Met de Mixed in place methode kan een hoger rendement worden gehaald op bouwplaatsen die zich daarvoor lenen, dit wil zeggen op grote oppervlakken zonder obstakels (buizen, inspectieputten, enz.).
Bij Mixed in place wordt de te behandelen laag na het uitstrooien van het behandelingsmiddel krachtig gemengd totdat het mengsel over de hele oppervlakte en de helebehandelde laagdikte homogeen is (wat te zien is aan een gelijkmatige kleur en textuur). Alleen frezen met een mengtrommel kunnen de laag voldoende homogeen maken.

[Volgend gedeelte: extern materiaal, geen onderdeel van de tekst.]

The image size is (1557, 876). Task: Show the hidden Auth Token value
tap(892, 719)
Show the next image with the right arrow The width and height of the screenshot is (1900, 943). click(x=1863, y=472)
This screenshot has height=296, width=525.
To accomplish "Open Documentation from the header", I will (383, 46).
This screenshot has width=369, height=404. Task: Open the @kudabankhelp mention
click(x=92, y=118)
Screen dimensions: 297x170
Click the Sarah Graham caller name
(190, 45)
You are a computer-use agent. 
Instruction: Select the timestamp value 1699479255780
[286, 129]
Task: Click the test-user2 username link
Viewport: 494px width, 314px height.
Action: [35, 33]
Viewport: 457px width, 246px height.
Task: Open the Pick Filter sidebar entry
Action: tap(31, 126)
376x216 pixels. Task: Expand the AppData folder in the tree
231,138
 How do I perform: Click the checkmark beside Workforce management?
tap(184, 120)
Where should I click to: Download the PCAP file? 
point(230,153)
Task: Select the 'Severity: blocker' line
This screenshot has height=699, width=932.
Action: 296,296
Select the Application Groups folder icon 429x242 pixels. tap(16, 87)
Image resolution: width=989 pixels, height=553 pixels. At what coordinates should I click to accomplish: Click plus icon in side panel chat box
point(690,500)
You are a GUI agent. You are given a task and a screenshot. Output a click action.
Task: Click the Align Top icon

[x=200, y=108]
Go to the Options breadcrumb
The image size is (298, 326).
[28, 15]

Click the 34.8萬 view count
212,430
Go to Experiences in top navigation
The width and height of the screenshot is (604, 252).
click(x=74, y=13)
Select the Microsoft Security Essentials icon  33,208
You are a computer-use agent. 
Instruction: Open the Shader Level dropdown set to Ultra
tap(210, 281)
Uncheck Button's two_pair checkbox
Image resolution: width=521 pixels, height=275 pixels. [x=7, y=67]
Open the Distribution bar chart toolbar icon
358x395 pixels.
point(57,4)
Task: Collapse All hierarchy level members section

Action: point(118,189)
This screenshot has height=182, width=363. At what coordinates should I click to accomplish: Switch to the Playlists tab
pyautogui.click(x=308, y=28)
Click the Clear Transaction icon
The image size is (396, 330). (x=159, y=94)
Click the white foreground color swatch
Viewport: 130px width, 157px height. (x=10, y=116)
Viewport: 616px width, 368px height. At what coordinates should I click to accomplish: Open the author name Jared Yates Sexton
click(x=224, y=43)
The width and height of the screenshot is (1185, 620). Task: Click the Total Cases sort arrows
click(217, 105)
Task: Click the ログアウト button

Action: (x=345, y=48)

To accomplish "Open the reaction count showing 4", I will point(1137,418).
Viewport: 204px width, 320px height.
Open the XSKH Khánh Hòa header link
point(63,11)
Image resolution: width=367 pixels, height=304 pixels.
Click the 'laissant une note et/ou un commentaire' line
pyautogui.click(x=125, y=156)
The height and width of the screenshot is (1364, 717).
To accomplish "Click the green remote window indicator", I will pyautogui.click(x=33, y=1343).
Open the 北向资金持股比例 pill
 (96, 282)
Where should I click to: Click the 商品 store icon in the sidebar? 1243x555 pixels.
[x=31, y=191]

Het mengen vindt onmiddellijk (binnen een kwartier) na het spreiden plaats, om wegwaaien van behandelingsmiddel (en, bij kalkbehandeling, verlies van reactiviteit) te voorkomen. Het watergehalte van de te stabiliseren grond moet voor de behandeling overeenstemmen met het optimum dat in het laboratorium is bepaald.
Profileren en verdichten
Het verdichten van de behandelde grond vergt bijzondere aandacht. De behandelde laag moet tot de geëiste dichtheid worden verdicht. Het aantal werkgangen dat nodig is om een mengsel van grond en behandelingsmiddel te verdichten, is afhankelijk van de grondsoort, de laagdikte en het type van verdichtingsmachine. Gestabiliseerde lagen worden geprofileerd/genivelleerd. Dit gebeurt door het oppervlak in zijn geheel met de grader te profileren.. Het profileren vindt onmiddellijk na de verdichting plaats.